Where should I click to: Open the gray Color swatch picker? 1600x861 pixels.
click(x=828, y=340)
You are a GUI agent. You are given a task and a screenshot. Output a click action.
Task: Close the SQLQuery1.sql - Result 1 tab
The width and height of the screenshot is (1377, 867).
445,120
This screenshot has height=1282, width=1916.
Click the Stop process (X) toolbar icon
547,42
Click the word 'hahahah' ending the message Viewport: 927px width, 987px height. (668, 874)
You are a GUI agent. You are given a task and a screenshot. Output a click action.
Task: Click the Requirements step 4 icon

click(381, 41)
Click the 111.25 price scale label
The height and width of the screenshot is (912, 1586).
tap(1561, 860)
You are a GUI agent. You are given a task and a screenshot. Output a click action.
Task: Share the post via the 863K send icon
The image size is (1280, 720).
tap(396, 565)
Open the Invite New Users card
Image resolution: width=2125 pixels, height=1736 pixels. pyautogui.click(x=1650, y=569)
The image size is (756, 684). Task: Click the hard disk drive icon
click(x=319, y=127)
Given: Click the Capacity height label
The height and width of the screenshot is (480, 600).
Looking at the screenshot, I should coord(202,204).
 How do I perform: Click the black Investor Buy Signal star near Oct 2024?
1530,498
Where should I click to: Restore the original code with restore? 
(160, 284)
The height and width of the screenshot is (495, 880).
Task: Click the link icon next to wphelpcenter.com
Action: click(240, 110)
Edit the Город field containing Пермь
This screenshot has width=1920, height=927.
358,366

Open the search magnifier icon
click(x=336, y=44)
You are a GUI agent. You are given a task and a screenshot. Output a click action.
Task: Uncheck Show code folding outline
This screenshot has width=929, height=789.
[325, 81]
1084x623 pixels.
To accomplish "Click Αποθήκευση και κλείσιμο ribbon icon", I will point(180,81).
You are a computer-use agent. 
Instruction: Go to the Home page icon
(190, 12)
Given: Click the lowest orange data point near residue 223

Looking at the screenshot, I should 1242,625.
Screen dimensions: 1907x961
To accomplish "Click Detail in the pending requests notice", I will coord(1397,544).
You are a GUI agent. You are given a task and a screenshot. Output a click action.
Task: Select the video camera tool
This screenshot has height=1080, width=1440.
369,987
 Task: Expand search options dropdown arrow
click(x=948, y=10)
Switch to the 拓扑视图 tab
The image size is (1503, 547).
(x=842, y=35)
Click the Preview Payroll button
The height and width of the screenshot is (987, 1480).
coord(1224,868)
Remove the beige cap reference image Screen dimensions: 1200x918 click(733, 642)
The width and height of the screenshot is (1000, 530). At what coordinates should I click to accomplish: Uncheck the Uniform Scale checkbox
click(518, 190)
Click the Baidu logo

··········

Exercise objective: Lines from the one containing "This screenshot has width=929, height=789." through the last line of the listing are to be restated word for word; no other line may appear.

Written response:
This screenshot has width=929, height=789.
[325, 81]
1084x623 pixels.
To accomplish "Click Αποθήκευση και κλείσιμο ribbon icon", I will point(180,81).
You are a computer-use agent. 
Instruction: Go to the Home page icon
(190, 12)
Given: Click the lowest orange data point near residue 223

Looking at the screenshot, I should 1242,625.
Screen dimensions: 1907x961
To accomplish "Click Detail in the pending requests notice", I will coord(1397,544).
You are a GUI agent. You are given a task and a screenshot. Output a click action.
Task: Select the video camera tool
This screenshot has height=1080, width=1440.
369,987
 Task: Expand search options dropdown arrow
click(x=948, y=10)
Switch to the 拓扑视图 tab
The image size is (1503, 547).
(x=842, y=35)
Click the Preview Payroll button
The height and width of the screenshot is (987, 1480).
coord(1224,868)
Remove the beige cap reference image Screen dimensions: 1200x918 click(733, 642)
The width and height of the screenshot is (1000, 530). At what coordinates should I click to accomplish: Uncheck the Uniform Scale checkbox
click(518, 190)
Click the Baidu logo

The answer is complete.